* Task description *
Render only the lines that start with the one containing "Where should I click to: Select the 启动服务" and end with the one containing "will (x=349, y=476).", including both of those lines, as a JSON list of strings. Use one string per line and leave out any blank lines.

Items listed in a dataset
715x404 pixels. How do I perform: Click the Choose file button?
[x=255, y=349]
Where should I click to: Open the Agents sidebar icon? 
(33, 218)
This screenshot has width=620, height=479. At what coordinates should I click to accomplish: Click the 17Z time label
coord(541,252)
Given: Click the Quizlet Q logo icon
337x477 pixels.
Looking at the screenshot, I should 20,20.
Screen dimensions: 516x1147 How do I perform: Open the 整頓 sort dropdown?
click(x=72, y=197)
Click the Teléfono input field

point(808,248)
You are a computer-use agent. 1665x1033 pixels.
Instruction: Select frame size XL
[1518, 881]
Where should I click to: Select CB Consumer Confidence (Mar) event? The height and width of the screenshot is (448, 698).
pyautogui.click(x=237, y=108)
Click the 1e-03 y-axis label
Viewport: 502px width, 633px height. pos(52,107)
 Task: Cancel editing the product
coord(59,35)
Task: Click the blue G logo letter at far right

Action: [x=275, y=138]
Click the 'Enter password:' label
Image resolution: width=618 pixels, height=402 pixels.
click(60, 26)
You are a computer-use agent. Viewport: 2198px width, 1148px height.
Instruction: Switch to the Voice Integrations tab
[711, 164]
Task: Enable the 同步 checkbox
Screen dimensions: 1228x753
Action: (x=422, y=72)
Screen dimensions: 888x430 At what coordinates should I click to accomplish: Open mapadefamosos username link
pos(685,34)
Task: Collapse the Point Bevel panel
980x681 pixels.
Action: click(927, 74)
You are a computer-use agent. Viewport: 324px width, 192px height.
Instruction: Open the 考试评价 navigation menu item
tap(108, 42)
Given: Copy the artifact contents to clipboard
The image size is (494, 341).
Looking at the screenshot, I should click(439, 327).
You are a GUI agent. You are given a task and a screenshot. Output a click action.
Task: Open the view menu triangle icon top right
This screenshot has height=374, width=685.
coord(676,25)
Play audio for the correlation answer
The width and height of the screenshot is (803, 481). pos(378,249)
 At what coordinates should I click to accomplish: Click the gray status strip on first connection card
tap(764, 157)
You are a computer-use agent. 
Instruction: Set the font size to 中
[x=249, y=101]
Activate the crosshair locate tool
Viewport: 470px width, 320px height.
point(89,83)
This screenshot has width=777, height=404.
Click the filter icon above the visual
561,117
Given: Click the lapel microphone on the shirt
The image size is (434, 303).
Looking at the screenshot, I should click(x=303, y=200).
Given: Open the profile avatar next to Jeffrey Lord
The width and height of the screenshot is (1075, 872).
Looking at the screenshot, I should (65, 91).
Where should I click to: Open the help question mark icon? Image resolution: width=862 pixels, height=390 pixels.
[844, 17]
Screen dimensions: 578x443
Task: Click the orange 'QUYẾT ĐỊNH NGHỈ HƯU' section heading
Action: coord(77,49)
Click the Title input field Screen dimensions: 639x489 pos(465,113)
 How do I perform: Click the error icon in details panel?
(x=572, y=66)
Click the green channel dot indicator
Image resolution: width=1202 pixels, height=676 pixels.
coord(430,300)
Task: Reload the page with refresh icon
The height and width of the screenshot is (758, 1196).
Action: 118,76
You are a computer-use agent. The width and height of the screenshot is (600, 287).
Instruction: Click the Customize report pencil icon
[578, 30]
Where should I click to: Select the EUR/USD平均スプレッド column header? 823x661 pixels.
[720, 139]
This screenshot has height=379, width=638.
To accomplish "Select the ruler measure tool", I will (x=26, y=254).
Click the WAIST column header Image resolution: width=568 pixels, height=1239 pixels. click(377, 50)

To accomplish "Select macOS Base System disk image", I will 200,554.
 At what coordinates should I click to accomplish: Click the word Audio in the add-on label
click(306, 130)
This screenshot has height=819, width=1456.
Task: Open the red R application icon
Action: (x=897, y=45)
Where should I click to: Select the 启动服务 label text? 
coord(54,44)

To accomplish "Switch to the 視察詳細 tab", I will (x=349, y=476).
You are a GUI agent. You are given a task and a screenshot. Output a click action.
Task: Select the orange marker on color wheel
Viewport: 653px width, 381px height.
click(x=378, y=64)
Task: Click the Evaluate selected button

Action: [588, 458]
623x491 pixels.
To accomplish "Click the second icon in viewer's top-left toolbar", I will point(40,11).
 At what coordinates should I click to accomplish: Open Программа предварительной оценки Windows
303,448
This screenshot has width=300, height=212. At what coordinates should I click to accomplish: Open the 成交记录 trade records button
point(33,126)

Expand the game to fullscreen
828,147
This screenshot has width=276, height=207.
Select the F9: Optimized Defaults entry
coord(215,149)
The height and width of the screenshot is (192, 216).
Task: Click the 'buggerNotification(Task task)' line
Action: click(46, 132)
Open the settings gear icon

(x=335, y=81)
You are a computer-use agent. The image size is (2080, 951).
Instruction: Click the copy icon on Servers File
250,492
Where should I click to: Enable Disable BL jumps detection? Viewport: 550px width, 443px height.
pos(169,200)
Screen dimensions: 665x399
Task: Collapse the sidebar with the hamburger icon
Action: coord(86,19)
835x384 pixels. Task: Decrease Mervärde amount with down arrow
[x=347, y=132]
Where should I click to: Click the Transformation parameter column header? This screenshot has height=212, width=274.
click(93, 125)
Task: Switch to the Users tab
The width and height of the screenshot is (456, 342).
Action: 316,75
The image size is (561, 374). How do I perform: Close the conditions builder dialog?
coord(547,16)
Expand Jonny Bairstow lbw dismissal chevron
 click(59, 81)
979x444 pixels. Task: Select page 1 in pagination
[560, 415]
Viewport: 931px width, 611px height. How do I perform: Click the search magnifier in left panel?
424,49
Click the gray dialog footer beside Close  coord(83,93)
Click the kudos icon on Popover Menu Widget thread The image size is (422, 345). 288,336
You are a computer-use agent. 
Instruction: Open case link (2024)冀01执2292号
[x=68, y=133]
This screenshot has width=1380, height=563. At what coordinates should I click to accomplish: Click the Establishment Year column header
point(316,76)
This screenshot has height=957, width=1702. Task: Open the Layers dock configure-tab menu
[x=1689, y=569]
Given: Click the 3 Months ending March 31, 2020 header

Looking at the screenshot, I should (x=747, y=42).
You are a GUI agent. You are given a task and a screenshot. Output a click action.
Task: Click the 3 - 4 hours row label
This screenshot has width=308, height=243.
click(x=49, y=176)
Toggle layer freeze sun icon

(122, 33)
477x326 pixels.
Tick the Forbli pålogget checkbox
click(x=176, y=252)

* Solution to the exercise *
[
  "Where should I click to: Select the 启动服务 label text? ",
  "coord(54,44)",
  "To accomplish \"Switch to the 視察詳細 tab\", I will (x=349, y=476)."
]